In the first year of business, Serhant expects the firm to pull in $18 million in gross commission income — about what the Serhant Team made in 2019 — plus another $9 million coming from his speaking engagements, licensing and endorsement deals and his new Ventures arm, which runs his real estate course. (Ventures also invests in a handful of other companies, such as office space search firm SquareFoot.)

Serhant also debuted ADX, a tool that tracks how his followers engage with his content, using location data to pinpoint his audience and show where they are most active. And he’s filed trademarks for a title insurance business and an IDX system, which allows websites to display listings from participating multiple listing services. His plans for those businesses and services remain unclear.
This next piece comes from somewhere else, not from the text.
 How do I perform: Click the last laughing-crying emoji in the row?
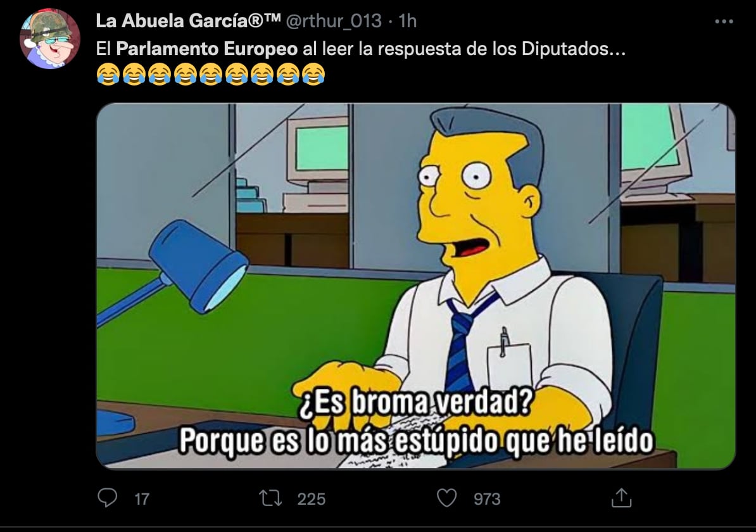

So far, Serhant is recruiting seasoned agents with a minimum of five years of experience and who’ve earned at least $500,000 in gross commission income over the past 12 months. He is self-funding all startup costs, which he says have already crossed $1.5 million, including the buildout of his new Tribeca office at 155 Duane Street.

Brokerage leaders — at least, the few who would talk — expressed enthusiasm for Serhant joining them in the executive trenches.

“I think this was a long time coming and that it was a great decision for him,” said Andrew Heiberger, founder of the now-shuttered Town Residential.

Heiberger doesn’t expect Serhant to follow a traditional brokerage model, however.

“The only way to be profitable on a national level is if he’s going to franchise,” he said. Heiberger pointed to discount brokerages such as Redfin, technology platforms like Zillow and Keller Williams’ profit-sharing model as the only residential firms that “work and make money” at scale.

Serhant “just took on a lot of busy work,” Heiberger said. “So I’m sure that he’s got a bigger plan.”

Serhant was cagey on his long-term plans but confirmed that replicating the Serhant Team on his own dime was the “last thing” he wanted to do.

“I do so many other things outside of just pure brokerage that influence the brokerage that it just didn’t make sense for me to do them all separately,” he said. “I’m not building this for today. I’m building this for 2030, and 2040, and beyond.”